+++ Available data +++
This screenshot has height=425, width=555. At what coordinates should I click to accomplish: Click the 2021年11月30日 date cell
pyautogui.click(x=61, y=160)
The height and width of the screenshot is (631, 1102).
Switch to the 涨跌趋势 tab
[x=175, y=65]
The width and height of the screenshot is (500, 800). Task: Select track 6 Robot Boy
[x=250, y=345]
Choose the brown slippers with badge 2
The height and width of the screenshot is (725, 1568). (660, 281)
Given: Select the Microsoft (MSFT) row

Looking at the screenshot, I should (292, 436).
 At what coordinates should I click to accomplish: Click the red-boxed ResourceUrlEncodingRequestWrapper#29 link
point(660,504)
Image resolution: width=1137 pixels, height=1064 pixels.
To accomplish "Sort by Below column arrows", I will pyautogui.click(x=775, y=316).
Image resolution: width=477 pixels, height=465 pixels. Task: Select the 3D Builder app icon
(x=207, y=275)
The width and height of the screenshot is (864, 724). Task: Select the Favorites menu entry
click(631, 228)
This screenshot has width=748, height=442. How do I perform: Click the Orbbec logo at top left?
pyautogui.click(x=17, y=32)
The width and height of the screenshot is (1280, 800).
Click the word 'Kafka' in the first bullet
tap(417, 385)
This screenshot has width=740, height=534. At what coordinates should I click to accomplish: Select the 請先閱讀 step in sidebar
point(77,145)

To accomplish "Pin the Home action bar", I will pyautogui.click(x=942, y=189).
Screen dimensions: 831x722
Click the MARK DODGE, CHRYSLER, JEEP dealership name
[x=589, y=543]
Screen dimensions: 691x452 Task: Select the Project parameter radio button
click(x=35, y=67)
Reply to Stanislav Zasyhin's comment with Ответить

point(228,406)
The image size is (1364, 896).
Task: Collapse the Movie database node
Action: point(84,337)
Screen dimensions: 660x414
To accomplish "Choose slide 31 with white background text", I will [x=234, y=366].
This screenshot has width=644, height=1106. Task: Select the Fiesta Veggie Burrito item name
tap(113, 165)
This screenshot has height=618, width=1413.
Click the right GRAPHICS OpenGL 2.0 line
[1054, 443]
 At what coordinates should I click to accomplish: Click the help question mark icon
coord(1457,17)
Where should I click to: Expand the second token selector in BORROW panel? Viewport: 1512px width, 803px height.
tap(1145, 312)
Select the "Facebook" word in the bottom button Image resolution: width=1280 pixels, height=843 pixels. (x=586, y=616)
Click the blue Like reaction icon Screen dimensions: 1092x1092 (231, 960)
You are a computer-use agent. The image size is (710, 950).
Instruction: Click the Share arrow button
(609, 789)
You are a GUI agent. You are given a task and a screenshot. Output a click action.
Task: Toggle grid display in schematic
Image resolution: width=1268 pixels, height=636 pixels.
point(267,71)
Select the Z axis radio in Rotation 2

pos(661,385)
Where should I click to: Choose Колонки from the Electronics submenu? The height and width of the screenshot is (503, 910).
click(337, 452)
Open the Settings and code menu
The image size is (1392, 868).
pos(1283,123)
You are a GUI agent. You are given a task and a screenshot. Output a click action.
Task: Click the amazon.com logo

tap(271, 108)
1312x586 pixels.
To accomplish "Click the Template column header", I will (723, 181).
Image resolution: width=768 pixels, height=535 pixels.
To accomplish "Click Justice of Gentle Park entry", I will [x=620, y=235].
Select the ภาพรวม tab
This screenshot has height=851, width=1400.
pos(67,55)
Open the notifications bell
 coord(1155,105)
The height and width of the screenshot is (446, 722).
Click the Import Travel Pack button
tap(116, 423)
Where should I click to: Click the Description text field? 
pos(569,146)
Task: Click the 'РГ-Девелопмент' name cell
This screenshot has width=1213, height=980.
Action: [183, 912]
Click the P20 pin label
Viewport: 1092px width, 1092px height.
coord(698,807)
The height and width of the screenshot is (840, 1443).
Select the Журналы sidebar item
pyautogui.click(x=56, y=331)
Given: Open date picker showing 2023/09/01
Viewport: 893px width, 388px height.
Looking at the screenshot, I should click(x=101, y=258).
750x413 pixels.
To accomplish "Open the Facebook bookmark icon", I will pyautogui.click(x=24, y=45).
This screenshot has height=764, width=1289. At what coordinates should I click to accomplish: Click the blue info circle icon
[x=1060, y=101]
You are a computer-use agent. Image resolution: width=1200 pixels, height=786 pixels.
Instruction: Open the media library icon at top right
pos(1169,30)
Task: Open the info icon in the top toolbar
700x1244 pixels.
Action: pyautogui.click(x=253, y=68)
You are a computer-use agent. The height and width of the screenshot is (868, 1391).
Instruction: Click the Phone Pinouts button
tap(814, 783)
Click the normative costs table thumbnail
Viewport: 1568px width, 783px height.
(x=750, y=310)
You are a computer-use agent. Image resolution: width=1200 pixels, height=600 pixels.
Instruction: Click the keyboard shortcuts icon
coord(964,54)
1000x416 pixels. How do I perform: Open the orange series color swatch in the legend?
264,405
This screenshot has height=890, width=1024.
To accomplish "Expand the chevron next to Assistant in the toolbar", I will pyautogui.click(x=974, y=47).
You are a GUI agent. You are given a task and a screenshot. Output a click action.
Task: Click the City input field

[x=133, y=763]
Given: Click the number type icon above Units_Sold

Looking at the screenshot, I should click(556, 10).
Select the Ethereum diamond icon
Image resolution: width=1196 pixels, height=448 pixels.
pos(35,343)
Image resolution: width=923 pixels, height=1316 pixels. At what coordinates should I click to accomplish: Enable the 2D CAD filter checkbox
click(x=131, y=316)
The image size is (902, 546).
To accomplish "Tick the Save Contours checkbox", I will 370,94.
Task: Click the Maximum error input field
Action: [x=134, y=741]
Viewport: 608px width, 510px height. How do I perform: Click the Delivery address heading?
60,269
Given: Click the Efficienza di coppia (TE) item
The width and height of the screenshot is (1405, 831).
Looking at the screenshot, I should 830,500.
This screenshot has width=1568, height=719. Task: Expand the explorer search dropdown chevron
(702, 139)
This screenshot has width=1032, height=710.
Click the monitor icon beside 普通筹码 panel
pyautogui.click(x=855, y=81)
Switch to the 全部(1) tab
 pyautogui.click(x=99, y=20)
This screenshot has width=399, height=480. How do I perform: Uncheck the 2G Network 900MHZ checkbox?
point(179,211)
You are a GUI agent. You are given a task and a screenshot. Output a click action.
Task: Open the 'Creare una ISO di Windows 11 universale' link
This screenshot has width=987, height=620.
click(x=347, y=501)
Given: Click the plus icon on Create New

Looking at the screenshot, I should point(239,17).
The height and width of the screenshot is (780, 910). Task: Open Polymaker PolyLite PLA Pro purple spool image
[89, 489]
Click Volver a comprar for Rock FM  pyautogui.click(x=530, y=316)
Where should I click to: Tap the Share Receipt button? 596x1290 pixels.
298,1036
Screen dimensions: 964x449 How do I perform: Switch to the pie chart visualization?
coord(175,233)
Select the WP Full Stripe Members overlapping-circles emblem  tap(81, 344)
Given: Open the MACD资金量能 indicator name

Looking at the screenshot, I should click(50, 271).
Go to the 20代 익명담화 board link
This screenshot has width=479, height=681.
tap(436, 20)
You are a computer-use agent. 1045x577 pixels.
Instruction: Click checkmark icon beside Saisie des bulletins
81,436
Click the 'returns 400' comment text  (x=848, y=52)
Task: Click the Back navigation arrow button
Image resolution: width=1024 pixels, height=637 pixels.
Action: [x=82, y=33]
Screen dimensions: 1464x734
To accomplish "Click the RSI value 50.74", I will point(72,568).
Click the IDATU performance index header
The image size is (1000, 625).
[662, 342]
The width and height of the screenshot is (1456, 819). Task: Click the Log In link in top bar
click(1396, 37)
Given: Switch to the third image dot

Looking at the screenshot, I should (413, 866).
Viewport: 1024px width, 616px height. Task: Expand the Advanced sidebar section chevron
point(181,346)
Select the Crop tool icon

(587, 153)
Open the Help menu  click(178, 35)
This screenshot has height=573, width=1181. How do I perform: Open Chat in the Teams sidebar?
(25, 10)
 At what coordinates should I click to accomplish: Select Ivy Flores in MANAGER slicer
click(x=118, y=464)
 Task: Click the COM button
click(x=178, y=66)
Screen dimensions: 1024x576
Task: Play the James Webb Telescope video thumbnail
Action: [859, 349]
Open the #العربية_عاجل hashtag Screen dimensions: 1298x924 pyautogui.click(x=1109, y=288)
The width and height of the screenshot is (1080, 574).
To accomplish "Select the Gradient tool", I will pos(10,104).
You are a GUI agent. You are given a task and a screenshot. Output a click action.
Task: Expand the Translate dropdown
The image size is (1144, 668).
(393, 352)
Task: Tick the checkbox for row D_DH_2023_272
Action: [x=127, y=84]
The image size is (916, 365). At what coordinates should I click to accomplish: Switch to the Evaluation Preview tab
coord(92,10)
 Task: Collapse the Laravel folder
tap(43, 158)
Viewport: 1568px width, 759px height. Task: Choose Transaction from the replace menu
+++
Required action
Search the entries for the string "Facebook" and copy each line where it occurs.

Solution to this task
Select the "Facebook" word in the bottom button Image resolution: width=1280 pixels, height=843 pixels. (x=586, y=616)
To accomplish "Open the Facebook bookmark icon", I will pyautogui.click(x=24, y=45).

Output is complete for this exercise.